● **Exercise requirements**
Copy word for word each line from the one that has "1302x514 pixels." to the last line of the records, with no other lines.

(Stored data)
== Segment start ==
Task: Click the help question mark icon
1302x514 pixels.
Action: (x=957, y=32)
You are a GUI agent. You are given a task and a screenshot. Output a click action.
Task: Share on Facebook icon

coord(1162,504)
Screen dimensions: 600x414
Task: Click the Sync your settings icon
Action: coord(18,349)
== Segment end ==
● **Response to this task**
1302x514 pixels.
Action: (x=957, y=32)
You are a GUI agent. You are given a task and a screenshot. Output a click action.
Task: Share on Facebook icon

coord(1162,504)
Screen dimensions: 600x414
Task: Click the Sync your settings icon
Action: coord(18,349)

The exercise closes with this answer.